SARS CoV-2 variant surveillance based on gene sequencing

DrNadeeka

 

 

Dr. Nadeeka Janage

Consultant Medical Virologist
Department of Molecular Biology
Medical Research Institute
Colombo

Department of Molecular Biology, Medical Research Institute, Colombo and Department of Zoology and Environmental Sciences, University of Colombo have conducted SARS CoV-2 variant analysis based on gene sequencing data generated by Oxford Nanopore gene sequencing method since July 2021. Prof. Inoka C Perera has been coordinating the team at University of Colombo and Ministry of Health has supported this surveillance work.

It could be observed the gradual transition of the dominant SARS CoV-2 variant type over the time from July to October 2021. Alpha variant (B.1.1.7) was the dominant circulating virus type initially, but it gradually changed to Delta variant (B.1.617.2) from August to September. Delta variant (B.1.617.2) was associated with significant disease severity and transmissibility compared to initial Alpha variant (B.1.1.7).

From September to October, circulating Delta variant (B.1.617.2) has acquired few more changes in its genetic composition giving rise to Delta sublineages as described in the following table. A significant difference in immune escape, clinical severity or transmissibility hasn’t been noted in the identified Delta sublineages in Sri Lanka compared to the original Delta variant (B.1.617.2) so far.

It is essential to closely monitor the ongoing emergence of new virus variants and detect any impact on their ability for immune escape, clinical severity, transmissibility and treatment resistance on both vaccinated and unvaccinated population.

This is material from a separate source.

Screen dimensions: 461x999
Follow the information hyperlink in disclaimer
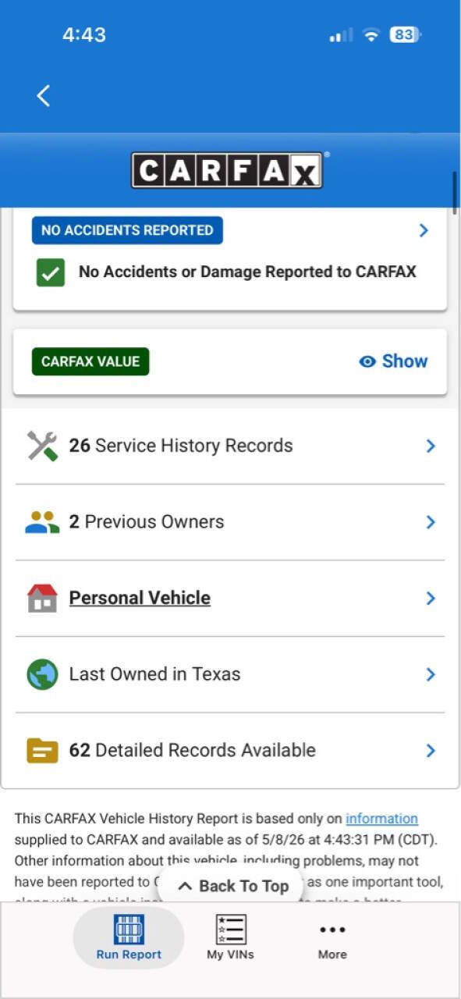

Therefore, it is necessary to regularly refer some SARS CoV-2 positive samples to the Department of Molecular Biology, Medical Research Institute (for gene sequencing) from different locations in the country. It is also useful to do the SARS CoV-2 gene analysis on the samples from individuals presented with moderate to severe disease after breakthrough infections despite vaccination or as community/family clusters. The samples should be always referred with properly filled designated request form including the relevant clinical and vaccination information to support the ongoing analysis of potential immune escape, clinical severity, transmissibility and treatment failure in emerging new variants.